What Do YOU Want? (Hint: You Already Know...)
When I first looked at today’s scripture a couple of weeks ago, I could not have imagined where our society would be on this first day of June. In today’s lectionary reading from the epistles, we encounter what I consider to be the apostle Paul’s greatest work - Romans Eight - and specifically that portion of the discourse that talks about the sufferings of this present time.
Now, before I get ahead of myself, let me remind us all that when we read scripture, it is vital that we read it in context and not try to rip it out into making it about us and about today. That being said, as Paul is writing to the church in Rome, he is acknowledging the suffering of those in the Roman church who are facing persecution (real persecution, not the silly stuff too many church folk in America call persecution) and addressing it with a word of hope.
I could go on and on with a whole segment on hope strictly out of the promise of what is to come. To continue in that vein, though, would be to miss something extremely profound AND extremely urgent not only in this time but in all times. Before I get too far ahead of myself, let’s take a look at four short verses -
From Romans eight, verses eighteen through twenty-one:
I consider that the sufferings of this present time are not worth comparing with the glory about to be revealed to us. For the creation waits with eager longing for the revealing of the children of God; for the creation was subjected to futility, not of its own will but by the will of the one who subjected it, in hope that the creation itself will be set free from its bondage to decay and will obtain the freedom of the glory of the children of God.

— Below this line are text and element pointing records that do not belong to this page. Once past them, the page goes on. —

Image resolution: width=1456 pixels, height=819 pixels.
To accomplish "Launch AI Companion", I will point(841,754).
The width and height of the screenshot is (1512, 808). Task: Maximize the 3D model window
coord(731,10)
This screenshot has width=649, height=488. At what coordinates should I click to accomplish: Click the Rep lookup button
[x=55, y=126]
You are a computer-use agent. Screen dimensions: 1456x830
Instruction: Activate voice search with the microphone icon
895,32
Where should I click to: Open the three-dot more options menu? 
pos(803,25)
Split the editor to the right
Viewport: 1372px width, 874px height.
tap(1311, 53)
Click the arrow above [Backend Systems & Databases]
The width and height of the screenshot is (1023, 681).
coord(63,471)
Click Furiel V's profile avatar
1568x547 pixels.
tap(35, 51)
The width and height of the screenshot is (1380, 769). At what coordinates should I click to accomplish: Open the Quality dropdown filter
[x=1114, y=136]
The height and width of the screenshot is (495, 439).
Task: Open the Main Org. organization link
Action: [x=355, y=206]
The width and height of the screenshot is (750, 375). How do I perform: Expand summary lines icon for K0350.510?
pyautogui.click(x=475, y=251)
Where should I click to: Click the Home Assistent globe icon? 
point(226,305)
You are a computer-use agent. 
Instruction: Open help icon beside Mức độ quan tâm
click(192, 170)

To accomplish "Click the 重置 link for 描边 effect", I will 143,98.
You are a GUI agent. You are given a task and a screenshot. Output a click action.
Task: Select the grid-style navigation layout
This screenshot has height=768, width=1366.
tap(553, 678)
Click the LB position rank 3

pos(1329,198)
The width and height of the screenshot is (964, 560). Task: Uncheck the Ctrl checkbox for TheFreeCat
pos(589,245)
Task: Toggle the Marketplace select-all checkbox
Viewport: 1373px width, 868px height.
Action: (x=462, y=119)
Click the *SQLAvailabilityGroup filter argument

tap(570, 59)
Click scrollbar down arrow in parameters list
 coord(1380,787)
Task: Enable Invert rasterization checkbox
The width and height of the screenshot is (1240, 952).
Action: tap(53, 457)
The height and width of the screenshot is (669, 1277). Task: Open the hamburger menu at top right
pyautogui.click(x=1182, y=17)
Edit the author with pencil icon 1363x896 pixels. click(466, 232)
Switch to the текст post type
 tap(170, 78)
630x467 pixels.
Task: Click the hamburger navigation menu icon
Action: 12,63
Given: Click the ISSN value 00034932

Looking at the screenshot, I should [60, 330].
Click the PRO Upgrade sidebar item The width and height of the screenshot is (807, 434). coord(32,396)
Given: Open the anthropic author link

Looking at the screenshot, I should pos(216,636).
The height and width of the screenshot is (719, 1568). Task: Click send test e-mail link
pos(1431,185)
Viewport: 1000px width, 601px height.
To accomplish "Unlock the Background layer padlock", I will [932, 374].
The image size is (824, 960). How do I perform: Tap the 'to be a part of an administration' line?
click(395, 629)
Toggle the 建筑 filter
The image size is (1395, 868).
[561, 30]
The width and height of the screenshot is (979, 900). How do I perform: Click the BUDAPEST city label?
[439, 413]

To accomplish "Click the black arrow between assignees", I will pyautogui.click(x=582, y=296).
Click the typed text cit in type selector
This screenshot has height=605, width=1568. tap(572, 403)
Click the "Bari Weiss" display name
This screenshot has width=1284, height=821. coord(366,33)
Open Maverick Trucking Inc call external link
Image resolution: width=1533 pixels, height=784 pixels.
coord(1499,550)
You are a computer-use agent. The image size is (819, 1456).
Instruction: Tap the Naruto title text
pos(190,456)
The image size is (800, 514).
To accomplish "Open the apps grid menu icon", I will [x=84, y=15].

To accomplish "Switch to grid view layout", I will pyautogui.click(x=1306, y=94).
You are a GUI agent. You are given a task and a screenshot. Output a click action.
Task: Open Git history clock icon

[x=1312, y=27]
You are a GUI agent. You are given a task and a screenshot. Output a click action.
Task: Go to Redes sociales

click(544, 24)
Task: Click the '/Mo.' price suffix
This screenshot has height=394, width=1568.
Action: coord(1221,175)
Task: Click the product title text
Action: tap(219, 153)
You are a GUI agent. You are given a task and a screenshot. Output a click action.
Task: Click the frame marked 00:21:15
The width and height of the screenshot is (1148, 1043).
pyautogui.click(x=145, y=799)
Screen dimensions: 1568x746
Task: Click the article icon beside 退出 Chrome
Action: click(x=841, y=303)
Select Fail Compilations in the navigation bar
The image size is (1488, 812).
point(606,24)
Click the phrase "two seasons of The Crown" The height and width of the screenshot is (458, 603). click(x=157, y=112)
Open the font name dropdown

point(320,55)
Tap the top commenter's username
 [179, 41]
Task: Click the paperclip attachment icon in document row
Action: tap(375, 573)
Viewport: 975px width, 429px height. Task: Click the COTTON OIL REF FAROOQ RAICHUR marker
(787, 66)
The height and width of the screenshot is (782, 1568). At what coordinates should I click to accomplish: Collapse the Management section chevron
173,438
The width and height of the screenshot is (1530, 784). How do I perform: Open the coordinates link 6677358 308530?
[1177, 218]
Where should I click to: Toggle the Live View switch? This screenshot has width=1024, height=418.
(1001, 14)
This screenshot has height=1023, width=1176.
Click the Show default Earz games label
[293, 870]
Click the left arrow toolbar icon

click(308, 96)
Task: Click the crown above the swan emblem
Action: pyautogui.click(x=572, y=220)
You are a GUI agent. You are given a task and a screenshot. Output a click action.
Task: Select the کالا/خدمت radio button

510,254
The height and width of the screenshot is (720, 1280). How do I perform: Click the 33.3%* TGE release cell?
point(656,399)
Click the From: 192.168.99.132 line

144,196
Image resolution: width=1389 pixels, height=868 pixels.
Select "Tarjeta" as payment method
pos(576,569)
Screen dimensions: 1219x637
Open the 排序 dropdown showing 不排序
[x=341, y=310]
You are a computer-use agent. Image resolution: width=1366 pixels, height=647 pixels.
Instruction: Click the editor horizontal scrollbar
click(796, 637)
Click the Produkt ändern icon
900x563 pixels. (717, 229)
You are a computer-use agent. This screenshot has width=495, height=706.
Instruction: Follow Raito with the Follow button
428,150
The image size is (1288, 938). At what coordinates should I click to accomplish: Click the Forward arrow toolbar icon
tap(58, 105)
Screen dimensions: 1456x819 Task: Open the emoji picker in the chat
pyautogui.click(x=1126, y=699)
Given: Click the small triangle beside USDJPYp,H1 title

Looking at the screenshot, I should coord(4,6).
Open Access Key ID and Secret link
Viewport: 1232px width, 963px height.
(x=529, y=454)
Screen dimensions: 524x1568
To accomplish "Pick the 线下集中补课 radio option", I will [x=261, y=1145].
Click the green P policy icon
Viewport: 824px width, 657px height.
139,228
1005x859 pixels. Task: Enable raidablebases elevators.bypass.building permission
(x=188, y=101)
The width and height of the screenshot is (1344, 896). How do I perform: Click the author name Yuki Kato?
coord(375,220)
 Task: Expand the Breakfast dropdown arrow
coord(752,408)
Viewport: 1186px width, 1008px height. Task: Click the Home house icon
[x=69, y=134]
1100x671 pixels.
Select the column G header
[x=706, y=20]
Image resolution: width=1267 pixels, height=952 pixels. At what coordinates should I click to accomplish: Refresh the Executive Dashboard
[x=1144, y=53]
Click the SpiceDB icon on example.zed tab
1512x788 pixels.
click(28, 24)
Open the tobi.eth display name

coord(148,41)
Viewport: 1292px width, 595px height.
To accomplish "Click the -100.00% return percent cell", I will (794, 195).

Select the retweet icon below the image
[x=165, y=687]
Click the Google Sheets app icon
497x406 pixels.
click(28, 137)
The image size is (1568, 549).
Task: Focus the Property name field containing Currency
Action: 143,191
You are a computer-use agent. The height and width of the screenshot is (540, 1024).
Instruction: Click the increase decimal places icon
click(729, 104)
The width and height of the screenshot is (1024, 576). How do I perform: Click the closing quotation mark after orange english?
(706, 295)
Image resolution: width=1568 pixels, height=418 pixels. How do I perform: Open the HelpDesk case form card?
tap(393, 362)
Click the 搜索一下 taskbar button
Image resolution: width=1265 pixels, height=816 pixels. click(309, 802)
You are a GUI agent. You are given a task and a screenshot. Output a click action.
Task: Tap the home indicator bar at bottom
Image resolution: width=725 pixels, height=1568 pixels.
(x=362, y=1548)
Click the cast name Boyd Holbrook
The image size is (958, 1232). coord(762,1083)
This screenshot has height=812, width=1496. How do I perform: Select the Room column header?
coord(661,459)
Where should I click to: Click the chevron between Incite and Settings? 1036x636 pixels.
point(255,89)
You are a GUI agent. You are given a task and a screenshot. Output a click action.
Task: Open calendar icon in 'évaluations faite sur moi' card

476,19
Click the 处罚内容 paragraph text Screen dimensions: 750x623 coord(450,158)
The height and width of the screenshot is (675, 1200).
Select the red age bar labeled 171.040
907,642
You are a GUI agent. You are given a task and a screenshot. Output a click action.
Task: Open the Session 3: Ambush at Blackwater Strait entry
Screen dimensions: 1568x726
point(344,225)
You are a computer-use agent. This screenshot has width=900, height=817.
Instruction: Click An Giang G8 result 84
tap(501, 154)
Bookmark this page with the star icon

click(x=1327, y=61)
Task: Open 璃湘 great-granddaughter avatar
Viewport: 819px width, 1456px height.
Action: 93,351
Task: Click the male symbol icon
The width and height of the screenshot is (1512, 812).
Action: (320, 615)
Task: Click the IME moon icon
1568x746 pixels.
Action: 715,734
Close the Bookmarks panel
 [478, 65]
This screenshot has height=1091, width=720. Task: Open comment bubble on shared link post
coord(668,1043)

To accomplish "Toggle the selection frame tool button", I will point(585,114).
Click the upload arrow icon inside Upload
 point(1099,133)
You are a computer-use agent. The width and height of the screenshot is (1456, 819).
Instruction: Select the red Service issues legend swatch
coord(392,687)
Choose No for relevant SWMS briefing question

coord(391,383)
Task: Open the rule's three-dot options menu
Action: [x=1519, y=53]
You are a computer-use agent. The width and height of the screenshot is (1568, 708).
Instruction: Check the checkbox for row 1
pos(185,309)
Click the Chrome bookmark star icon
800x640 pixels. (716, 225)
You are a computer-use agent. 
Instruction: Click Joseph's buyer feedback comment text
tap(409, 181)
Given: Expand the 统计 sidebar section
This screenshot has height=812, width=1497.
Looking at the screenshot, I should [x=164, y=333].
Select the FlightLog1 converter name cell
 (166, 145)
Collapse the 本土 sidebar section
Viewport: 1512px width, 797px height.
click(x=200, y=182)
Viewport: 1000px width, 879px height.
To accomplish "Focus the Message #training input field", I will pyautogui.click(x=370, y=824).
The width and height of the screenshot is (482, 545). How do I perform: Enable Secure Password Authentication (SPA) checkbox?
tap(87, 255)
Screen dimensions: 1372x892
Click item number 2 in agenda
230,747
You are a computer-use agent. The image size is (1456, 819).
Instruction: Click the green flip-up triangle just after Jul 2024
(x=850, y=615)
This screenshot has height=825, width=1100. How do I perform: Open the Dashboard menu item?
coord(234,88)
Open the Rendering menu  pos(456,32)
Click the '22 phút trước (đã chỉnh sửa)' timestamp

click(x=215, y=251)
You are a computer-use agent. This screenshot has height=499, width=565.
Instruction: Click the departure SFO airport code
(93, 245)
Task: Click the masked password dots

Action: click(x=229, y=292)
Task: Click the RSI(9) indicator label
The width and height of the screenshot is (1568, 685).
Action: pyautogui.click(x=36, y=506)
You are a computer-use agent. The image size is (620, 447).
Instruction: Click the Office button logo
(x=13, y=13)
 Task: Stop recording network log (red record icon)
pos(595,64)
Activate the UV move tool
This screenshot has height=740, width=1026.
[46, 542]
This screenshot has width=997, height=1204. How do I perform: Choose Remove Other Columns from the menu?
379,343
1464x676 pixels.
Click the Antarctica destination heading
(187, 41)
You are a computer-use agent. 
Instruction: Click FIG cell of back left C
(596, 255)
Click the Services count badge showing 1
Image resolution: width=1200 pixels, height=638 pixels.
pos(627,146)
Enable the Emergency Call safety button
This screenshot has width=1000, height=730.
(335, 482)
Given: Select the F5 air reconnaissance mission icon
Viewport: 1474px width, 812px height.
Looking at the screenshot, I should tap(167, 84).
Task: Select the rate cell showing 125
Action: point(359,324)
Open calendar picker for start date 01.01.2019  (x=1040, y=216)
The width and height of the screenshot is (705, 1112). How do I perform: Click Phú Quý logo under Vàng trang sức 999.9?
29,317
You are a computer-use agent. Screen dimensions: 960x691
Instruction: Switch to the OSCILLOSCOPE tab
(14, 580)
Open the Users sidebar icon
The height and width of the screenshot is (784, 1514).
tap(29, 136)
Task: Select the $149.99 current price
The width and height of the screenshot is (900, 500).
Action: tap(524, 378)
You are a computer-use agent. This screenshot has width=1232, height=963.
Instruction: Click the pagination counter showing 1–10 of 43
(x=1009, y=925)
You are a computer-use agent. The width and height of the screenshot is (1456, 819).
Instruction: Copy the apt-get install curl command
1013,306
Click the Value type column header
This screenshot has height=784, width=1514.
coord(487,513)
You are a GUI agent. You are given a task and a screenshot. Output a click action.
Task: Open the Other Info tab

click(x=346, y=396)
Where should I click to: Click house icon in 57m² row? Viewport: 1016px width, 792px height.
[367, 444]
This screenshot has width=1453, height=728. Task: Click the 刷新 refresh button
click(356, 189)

Waiting with eager longing…yes…I think as we consider the murder of a man in Minneapolis, as we consider the absolute chaos that has engulfed our world during the COVID-19 pandemic, as we consider the absolutely bitter dysfunction of a two-party system that is doing more to shred us than to unite us, as we consider the personal hells that many of us are experiencing even if we are keeping it to ourselves…the question arising from those four short verses is more profound and has the potential to be more transformative than we might think at first blush:
For what do we eagerly yearn? In other words, what is it that you want more than anything else in the world?
If in the midst of all the stuff breaking loose in the world we do not take advantage of this time to explore or explore again for what we most eagerly yearn, then what’s the point?
Rather than drive you to a specific conclusion, let me offer you a little advice that I find helps me in wrestling with this question -
What do your words (in person and online) and your actions (or non-actions) tell the rest of the world you yearn for the most?
What emotions well up within you when you watch a nine-minute video from Minneapolis?
What emotions well up within you when you see whatever politician you loathe the most (and let’s be honest, in most cases it’s loathing no matter how much lipstick we try to put on that pig) appears either in writing or in video?
I’m going to just prime the pump by asking those few questions. I think you can take it from there.
And be not discouraged, be not dismayed. Rather than giving the answer we want to have, let’s lay it out there and through the honesty of our answer begin the process of acknowledging what needs healing and transforming - and tap into the humility needed to seek the help we need from God and others to get where we know God wants to take us in our hearts and minds.
NOTHING will change if we are not open to being changed, and through being changed be agents of change for others.